Found it. Ram Dass: Fierce Grace. And luckily it’s available to stream, so I don’t have to wait for a disc to arrive. I’ll watch it as soon as school is out. Thanks
Dear Edward Nigma,
You present two riddles.
My first answer (hopefully you don’t kill me or my girlfriend, if I am wrong) is that one could have a panic attack due to social anxiety with the accompaniment an allergic reaction to peanuts, thus while trying to navigate the giant hole in the west, one could easily fall into the Grand Canyon, because his or her handwritten directions are illegible and/or his or her eyes are too swollen to see properly. If only this poor person had a more innate or maybe even learned sense of direction, perhaps he or she could have avoided such a great fall. Regardless, it is very clear that these themes are easily connected… (Sarcasm intended, lol)
My second answer begins with a question, followed by philosophical and argumentative nuances.
Are human inventions and technologies meant for protection? I would argue that many inventions that are created for our protection are actually a result of another invention that was made to better our lives. You might say that bettering our lives is like coddling, but I would refute that by the fact that technology really has made our lives busier and increased our capacity to do more. Which isn’t really coddling, if I didn’t have a smartphone I wouldn’t feel compelled to write important emails while waiting for my class to start (not yours of course), or while riding with someone to a meeting or while on the toilet… In essence technology has allowed us to do more and to be able to do it everywhere. Maybe it has made some things easier and thus we take archaic skills for granted, but I believe some people will still choose to develop a good sense of direction or enhance their hand writing skills. Regardless, I’m not, your not and society sure as shit is not going to abandon our technology, so how can we ensure our technology is used as to tool for meaning and accomplishment, my answer (the one I say is ultimately the answer to every societal issue): is education.

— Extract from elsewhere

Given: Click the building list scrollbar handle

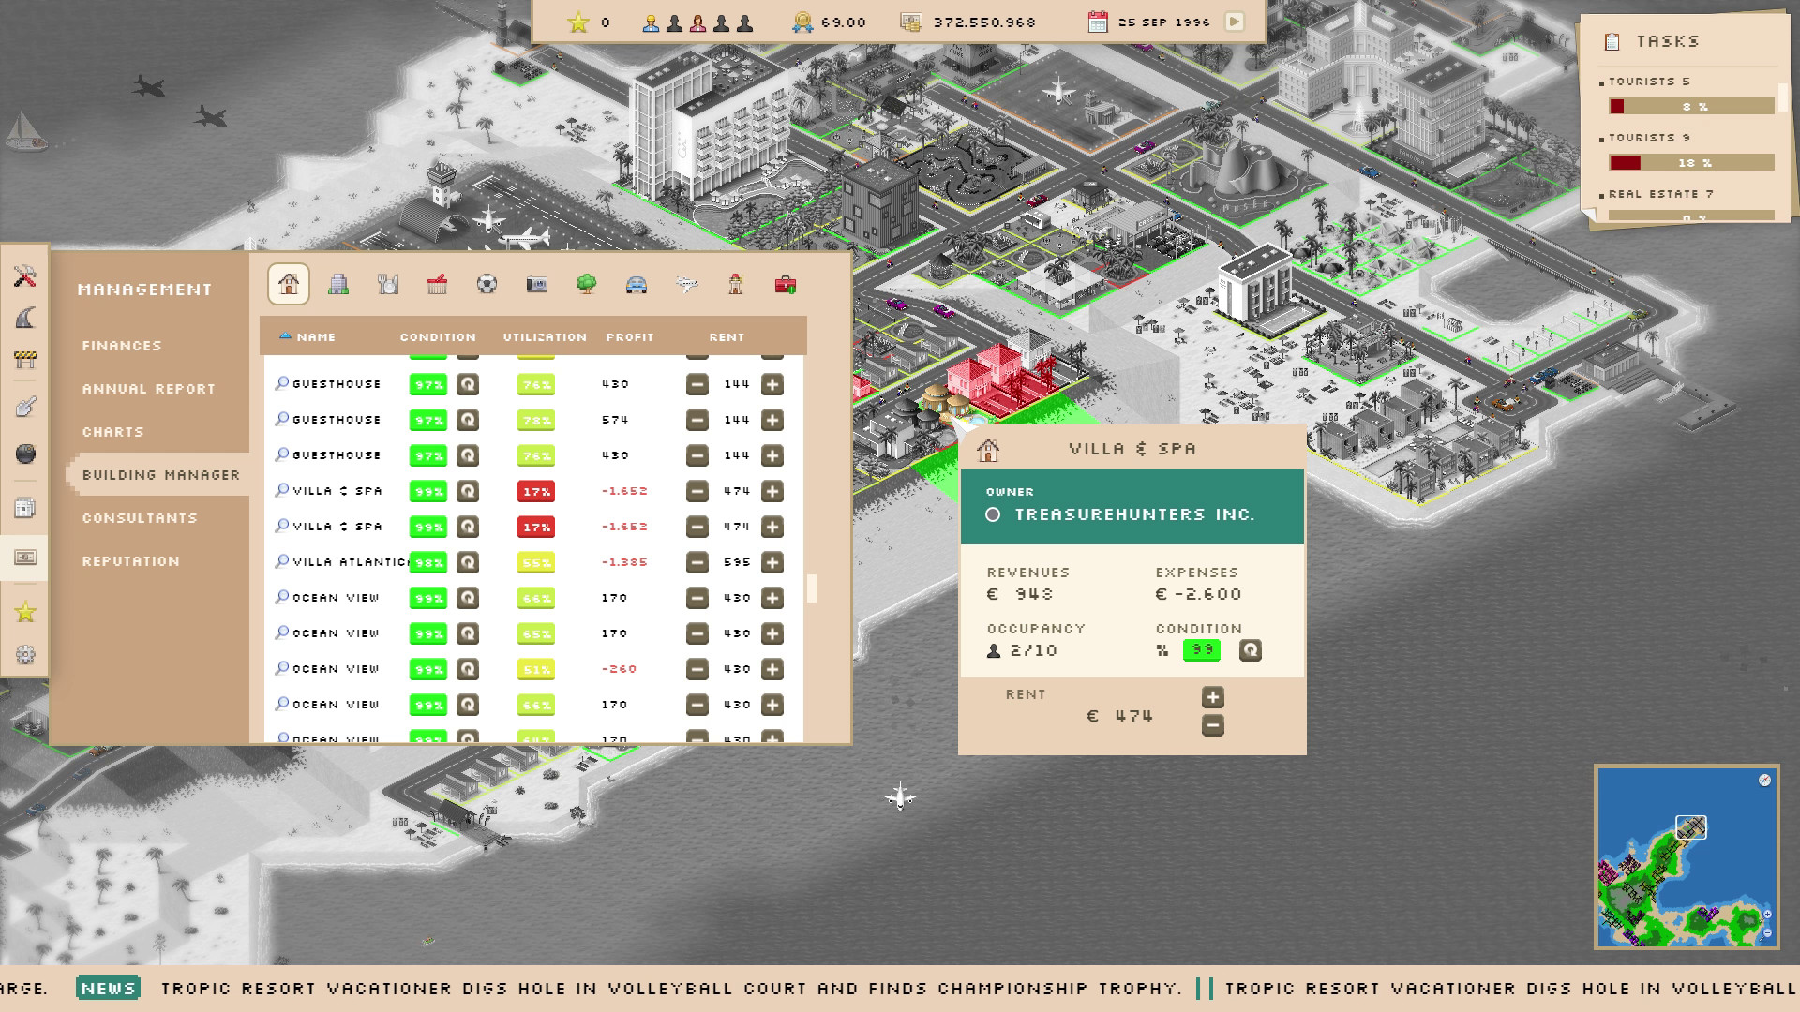Looking at the screenshot, I should (x=811, y=588).
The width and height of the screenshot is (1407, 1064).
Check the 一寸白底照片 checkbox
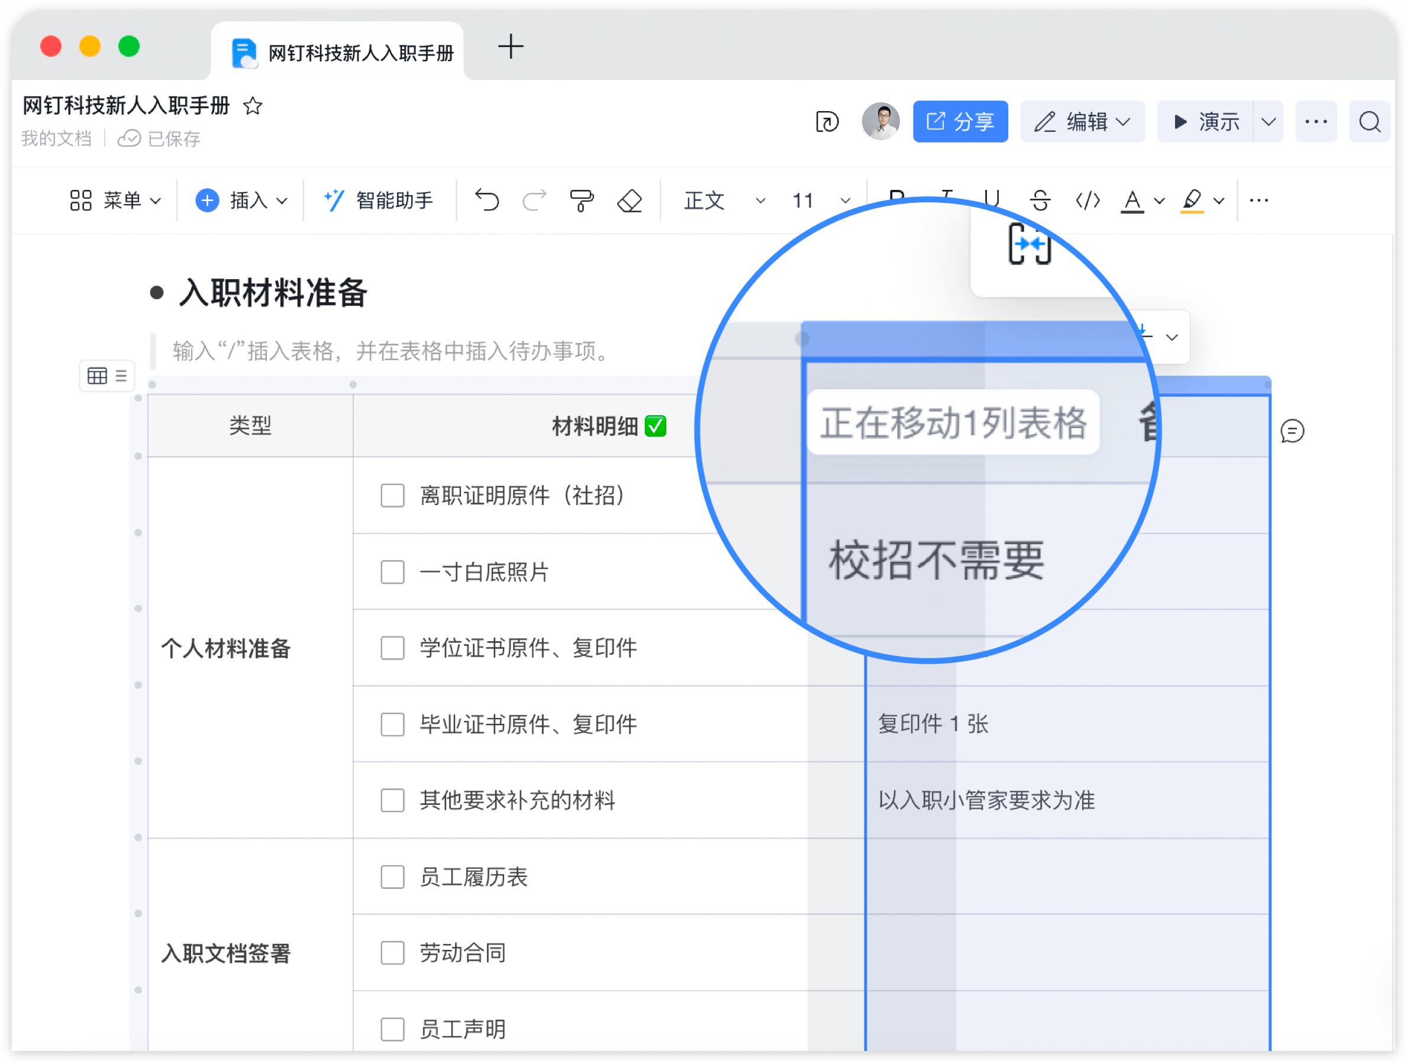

Thanks for the riddles Mr. Nigma.
Thanks for the feedback Kyle…though riddle me this Batman…what is the difference between Coors, Bud, Miller, Corona Lights and Pabst Blue Ribbon? Only the medium my friend! All the same shit. Though that will be proven next week. I appreciate you really stretching it to try and argue with me yet it appears we have very little disagreement. Certainly not all technologies are meant for our protection though a lot of them are indeed. I have a new Camaro and it has a 5 star safety rating. The vehicle was invented for the purpose of taking more control over our physical environment and, as a result, seatbelts, airbags and crash technologies have made it so I feel nearly bulletproof in that badboy. It is so easy to forget that speed kills and I am engaged in a very unnatural activity…thus technology lessens my fear of the natural world. As you know, unlike Postman, I am totally pro-technology yet I believe, as you suggest, that we always need to be asking the questions of what it is doing to us -what might be the downsides and how do we cultivate a life that maximizes the rewards and minimizes the cost? I think we always have to factor that there is going to be a large segment of the population not being educated and not asking these questions…giving guys like you and I a leg up when the electricity goes out and the back up generator runs out of gas.